▶ **EXTRACT TO READ**:
↓

• Chantal Mills, B.Ed., CPDT-KA, CSAT, Fear Free Certified, The Canine School

Do Dogs' Feelings Matter in Training?

Updated: Oct 29, 2021

Rats appear to laugh when tickled. Chimpanzees roll on the floor when shown magic tricks. Researchers have observed chickens displaying empathy, elephants mourn the loss of loved ones and dogs comforting humans after a traumatic event. Evidence shows that when anxious and nervous, dogs tend to wag more to the left whereas when happy, dogs wag more to the right.


Did you know that scientists have spent time deciphering the meaning behind a left-dominated vs. a right-dominated tail wag ? The evidence shows that when anxious and nervous, dogs tend to wag more to the left whereas when happy, dogs wag more to the right.


Do Dogs Have Bad Days?


Animals are sentient beings. Just like us, they have good days and bad days. Your dog’s emotions can affect his ability to learn new things, to do simple tasks that he already masters, and to retain information. If Fido’s learning has stalled, or your pooch is lacking focus, it may just be because he is having a bad day. Dogs sometimes do wake up on the “wrong side of the bed.” Forgo the training and go play together.


When it’s more than just a bad day.


Brown brindle colour Great Dane sitting on the stairs.

↑

▶ **SUPPLIED RECORDS**:
↓

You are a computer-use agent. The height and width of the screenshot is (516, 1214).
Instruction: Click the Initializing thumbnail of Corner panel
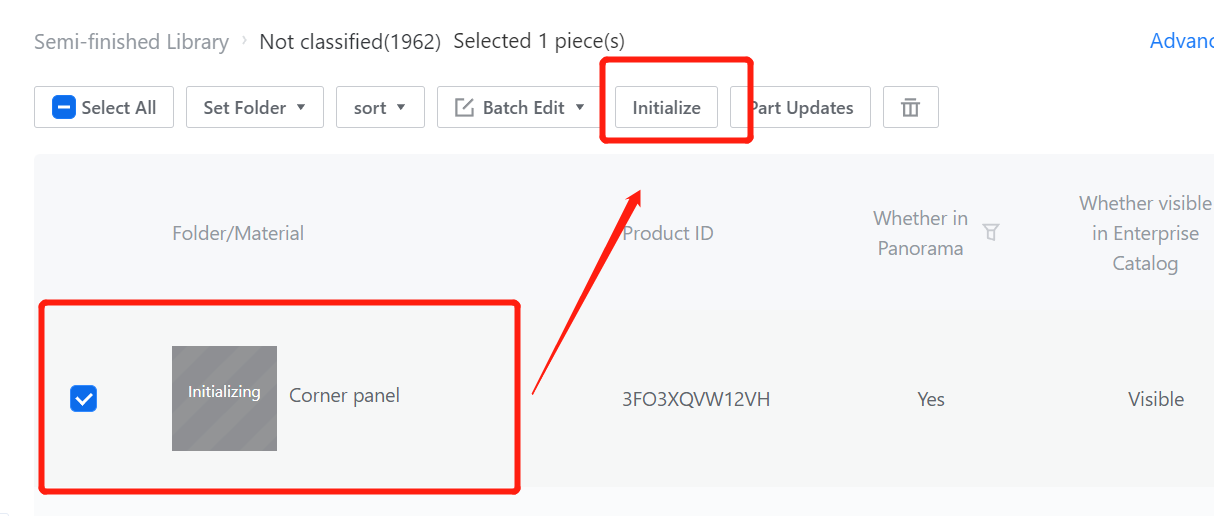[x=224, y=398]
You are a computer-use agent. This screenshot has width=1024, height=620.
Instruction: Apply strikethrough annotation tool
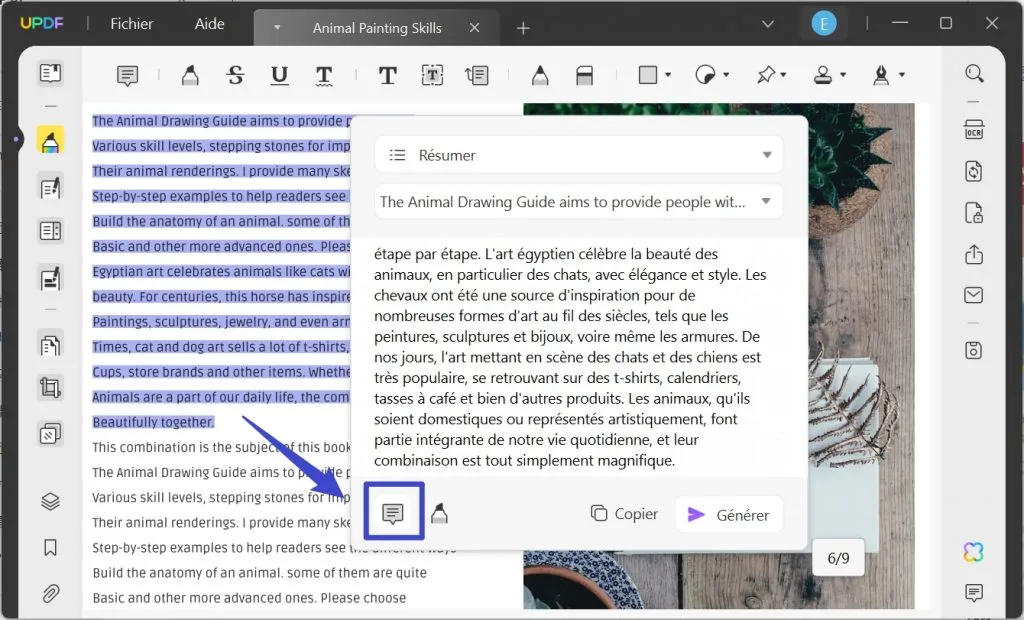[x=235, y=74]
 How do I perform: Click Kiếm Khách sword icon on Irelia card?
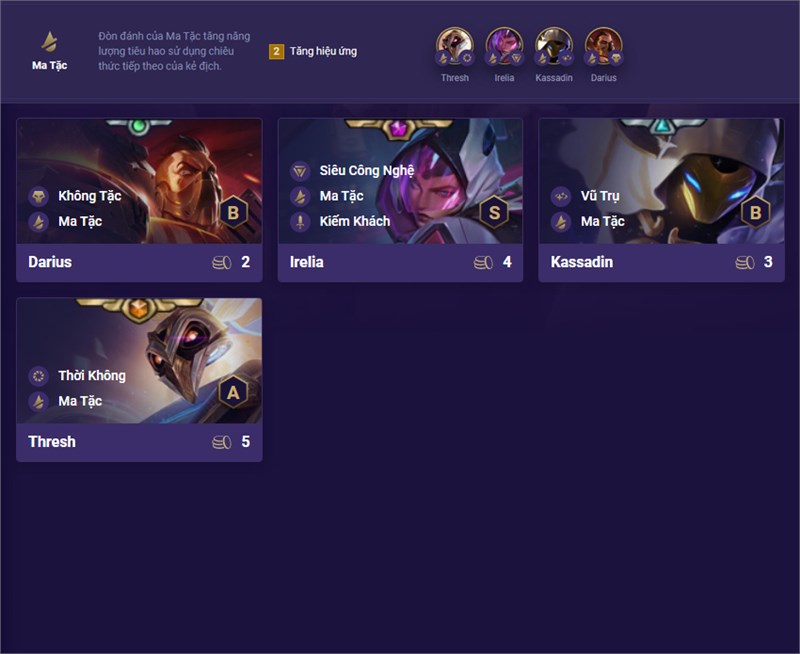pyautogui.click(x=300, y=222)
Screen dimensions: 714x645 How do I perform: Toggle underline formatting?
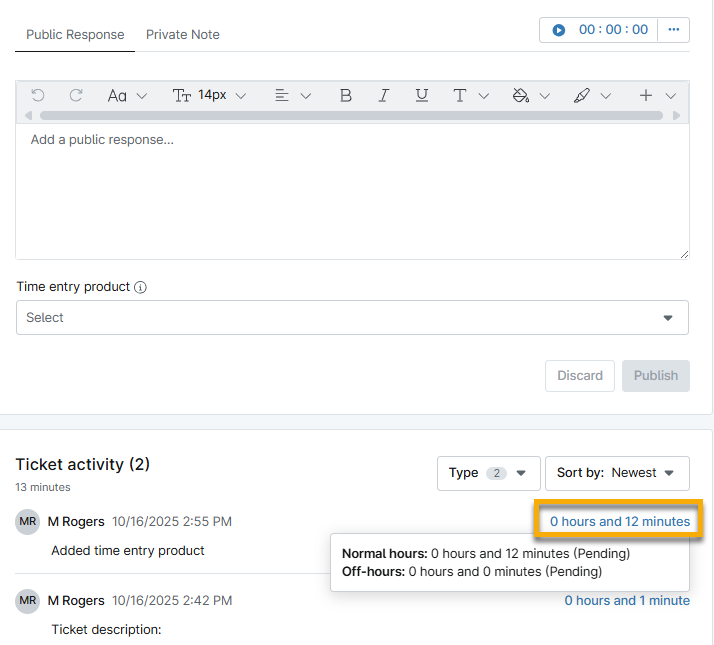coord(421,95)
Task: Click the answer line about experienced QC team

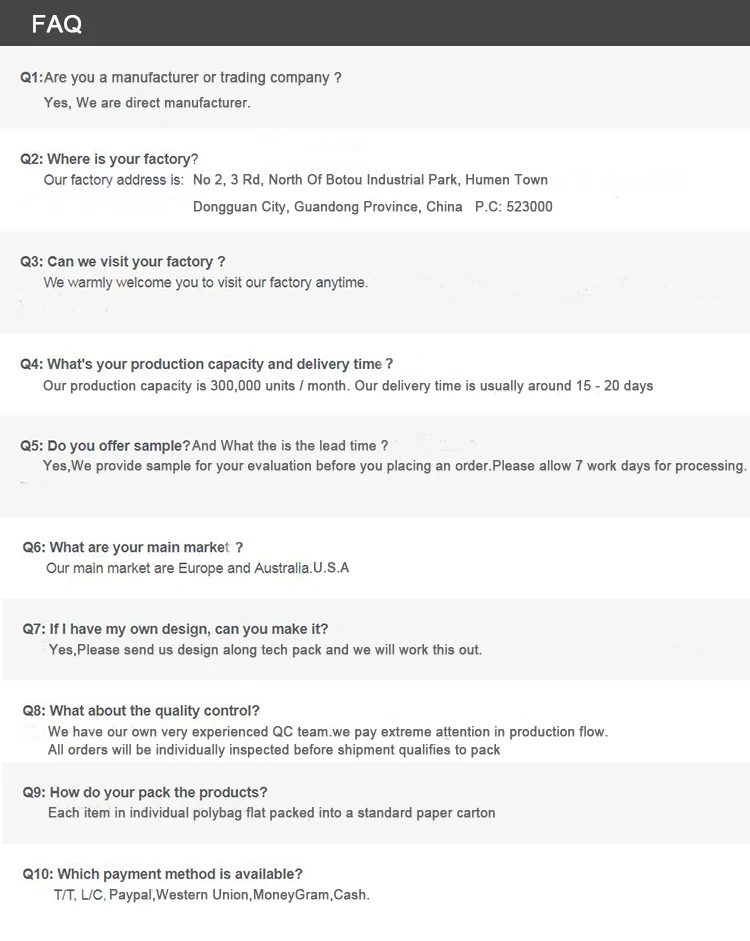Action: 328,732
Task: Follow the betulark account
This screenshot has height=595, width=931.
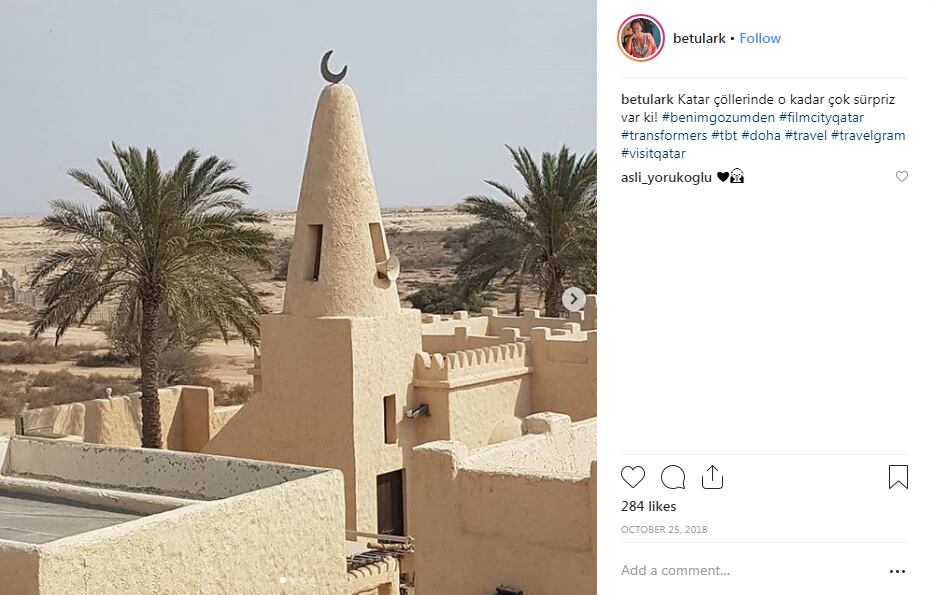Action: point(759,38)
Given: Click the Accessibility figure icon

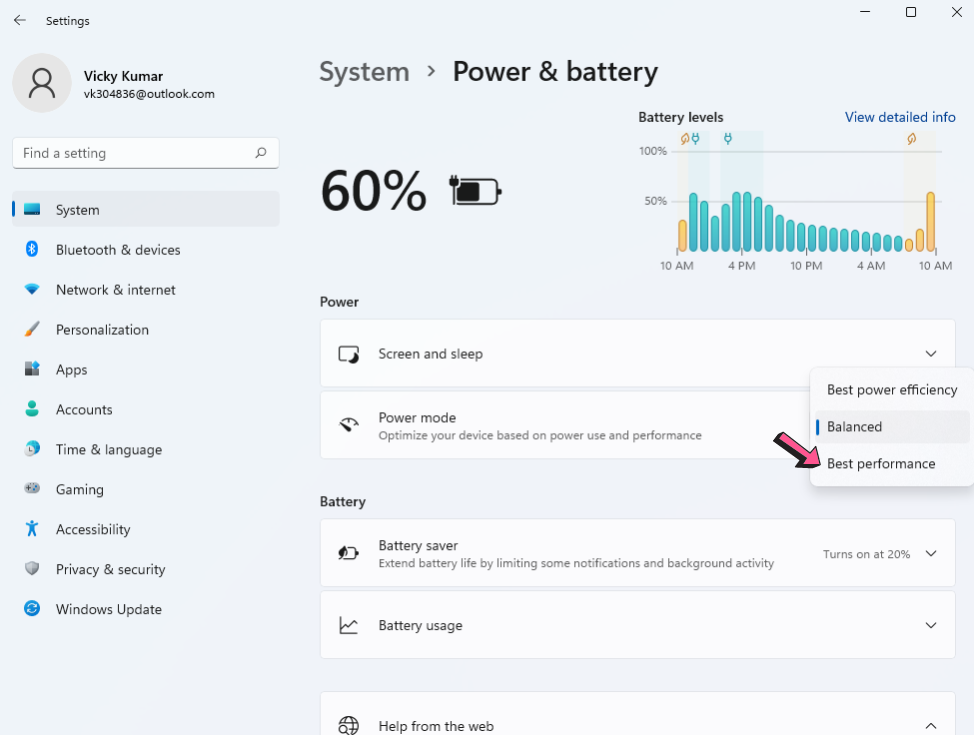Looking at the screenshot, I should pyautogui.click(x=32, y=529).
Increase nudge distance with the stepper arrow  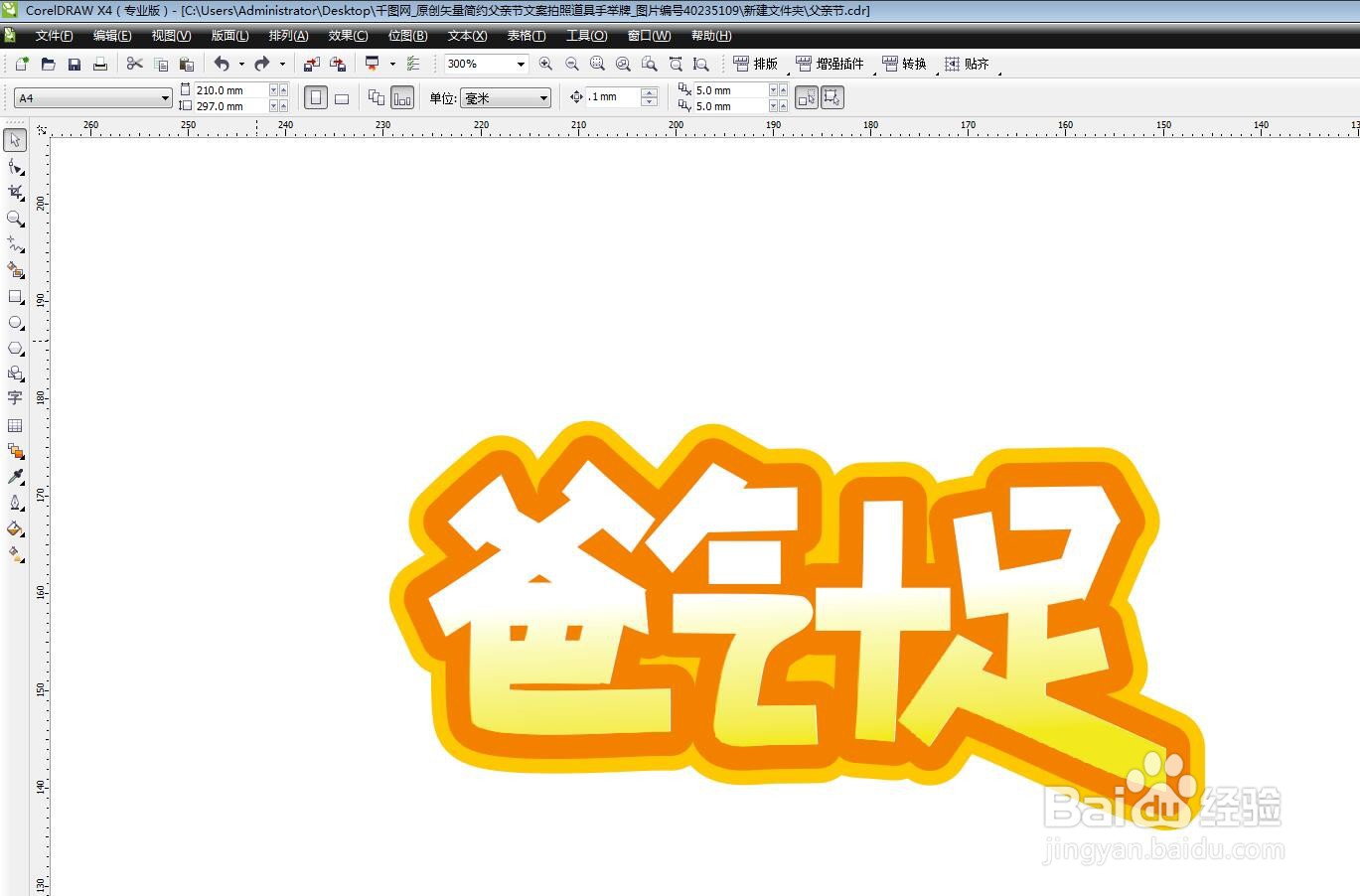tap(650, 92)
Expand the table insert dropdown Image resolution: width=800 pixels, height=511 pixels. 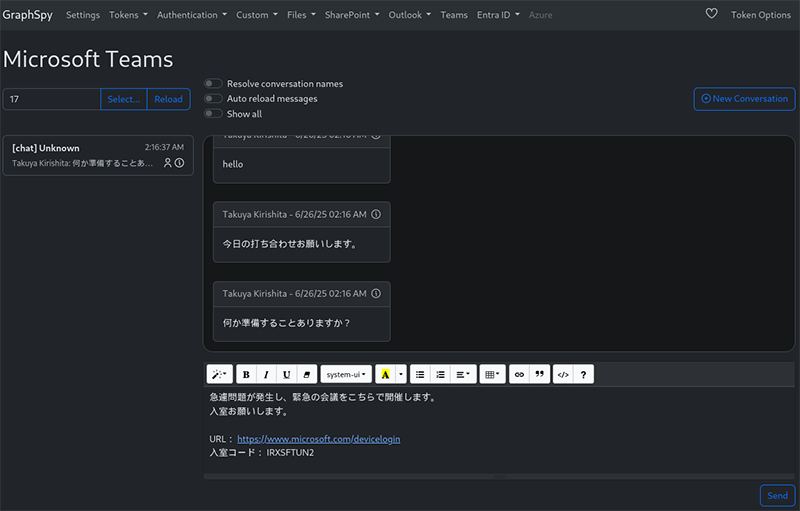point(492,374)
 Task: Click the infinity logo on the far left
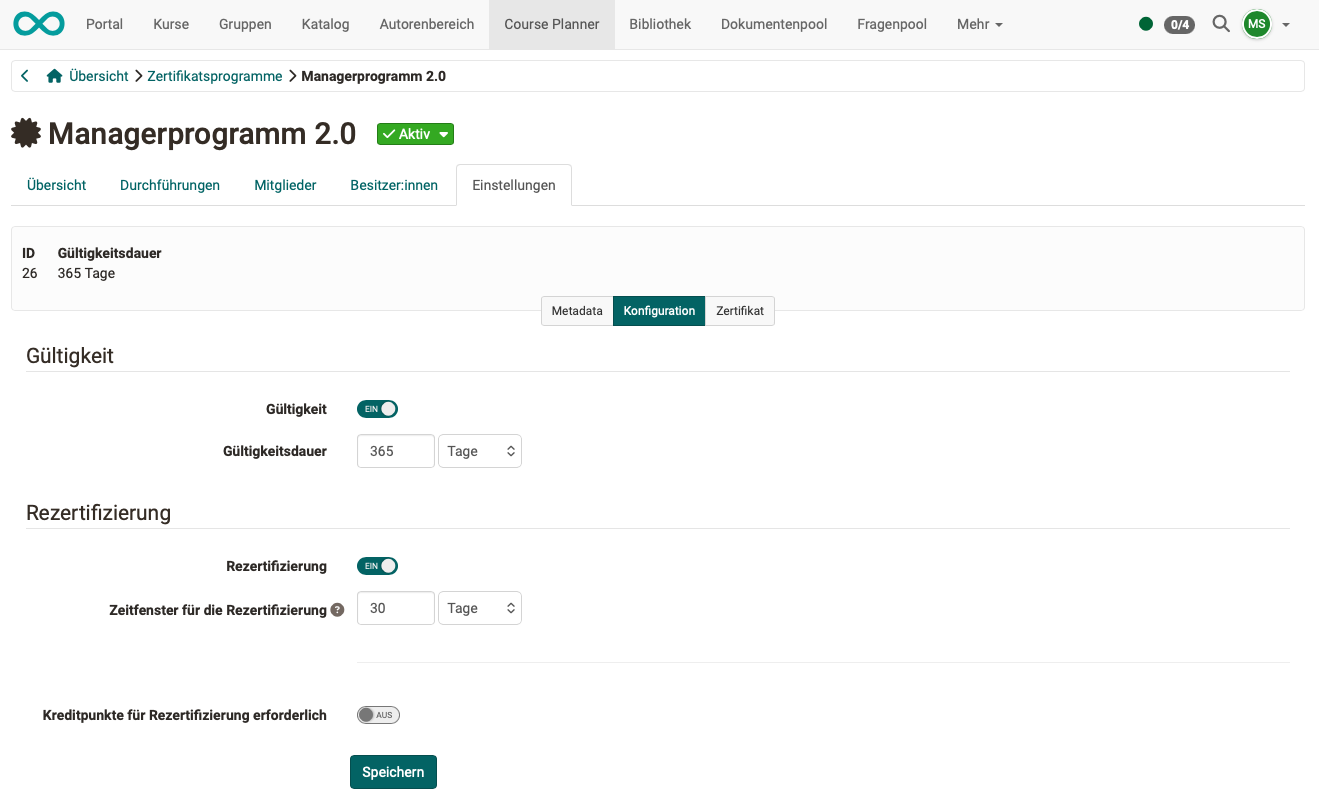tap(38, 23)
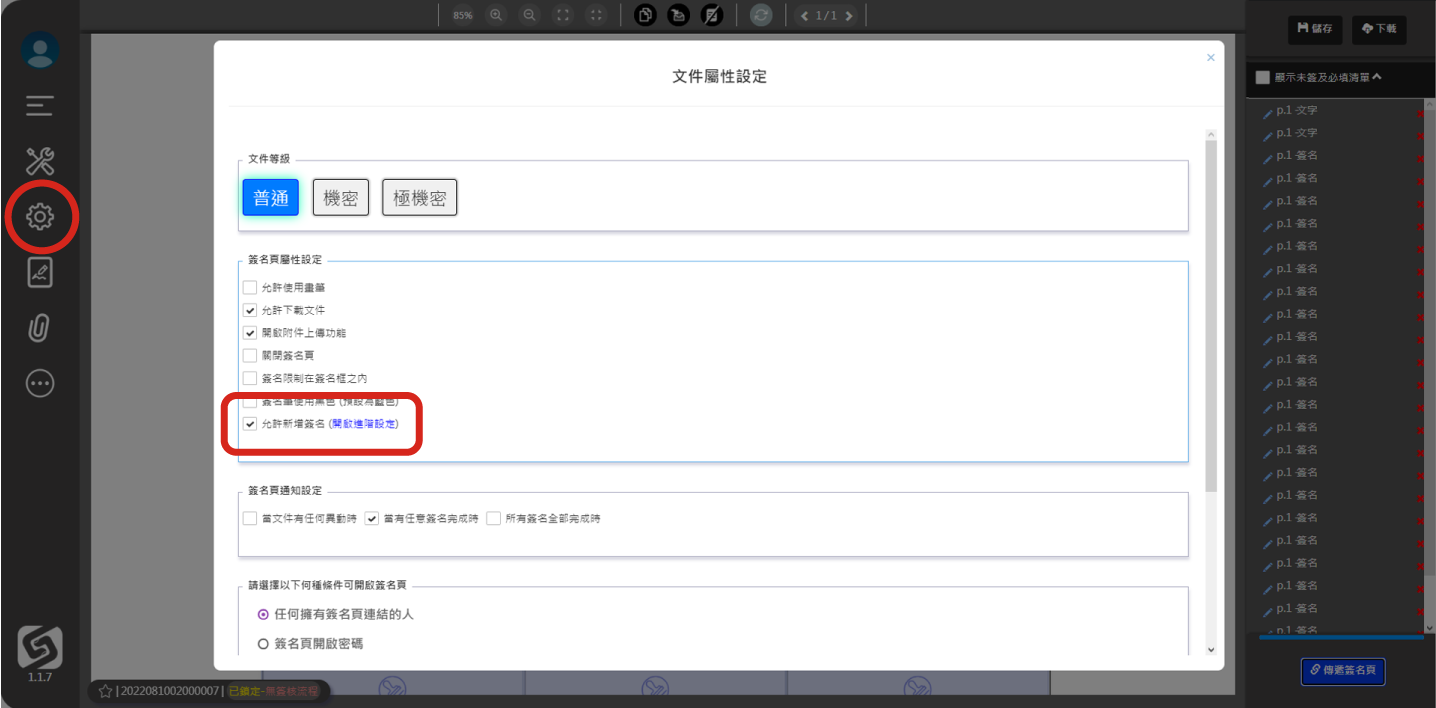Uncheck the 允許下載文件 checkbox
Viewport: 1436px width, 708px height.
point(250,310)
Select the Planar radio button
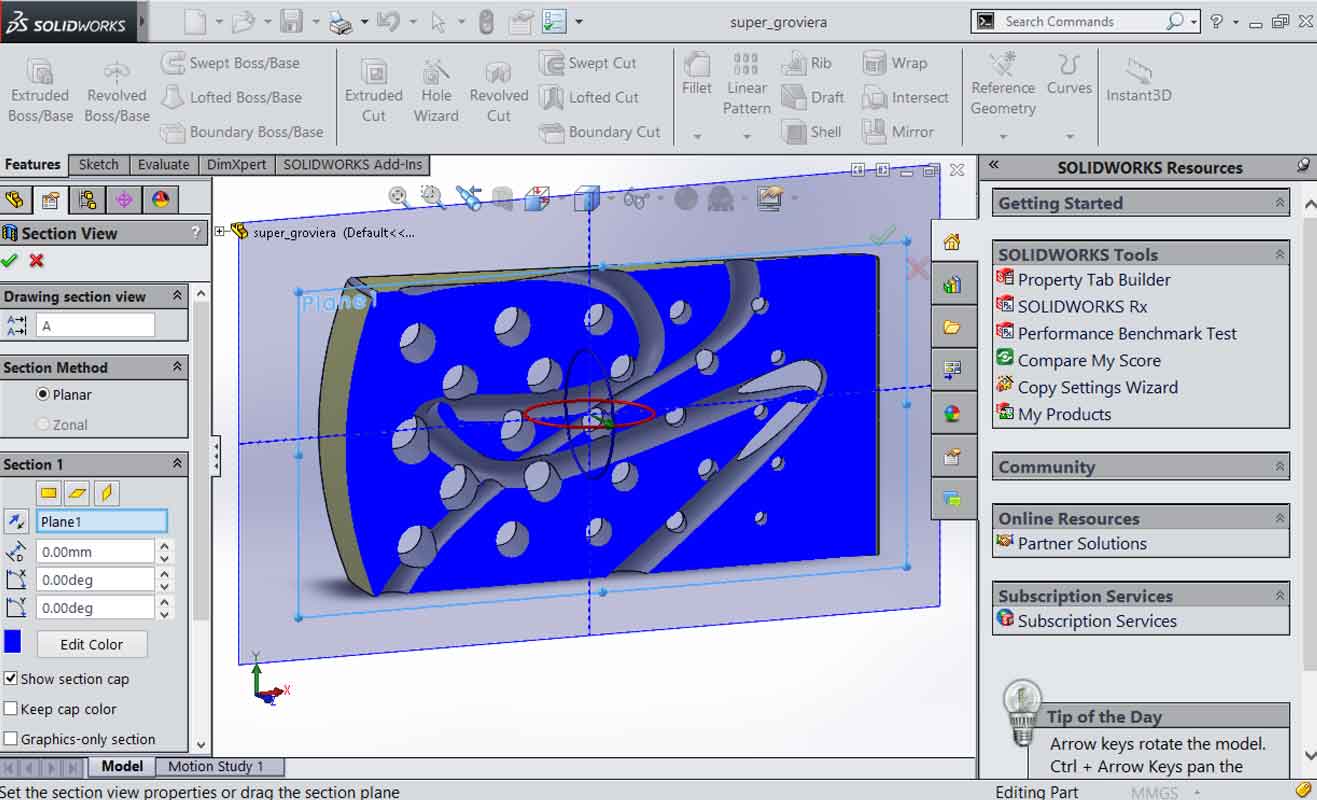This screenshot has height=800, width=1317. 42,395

↑

▶ **AIM OF THE EXERCISE**: Continue the article on whether dogs' feelings matter in training, starting after its last line.

▶ **THE ANSWER**:
Hemingway, our Great Dane was a goofy, gentle giant. When we first adopted him, his emotions were at the forefront of almost every interaction. At the sight of another dog, he would leap in the air, drag me towards the other dog while barking incessantly. Children skipped our house at Hallowe’en because Hemingway’s barking terrified them. Hemi, as we affectionately called him, had spent the first years of his life in a Puppy Mill. He had no manners when he first came into our home. Imagine a 140 lb dog bouncing and barking towards you with Great Dane sized drool flying around his head. He was excitable and had little impulse control. Hemingway’s emotions would regularly interfere with his ability to respond to simple requests like “sit”. As a dog trainer, I understood the importance of having a polite dog that walked well on leash and responded to all the cues. However, I also understood that it would only be achievable if I addressed his emotional responses first.


Fear is a common emotion that often interferes with learning. Some dogs have learned that lashing out gets them the space they crave. Lunging and barking are effective ways to make the scary thing go away. If your dog is upset, you must address that first. Perhaps start with activities that

include play, puzzles and easy exercises.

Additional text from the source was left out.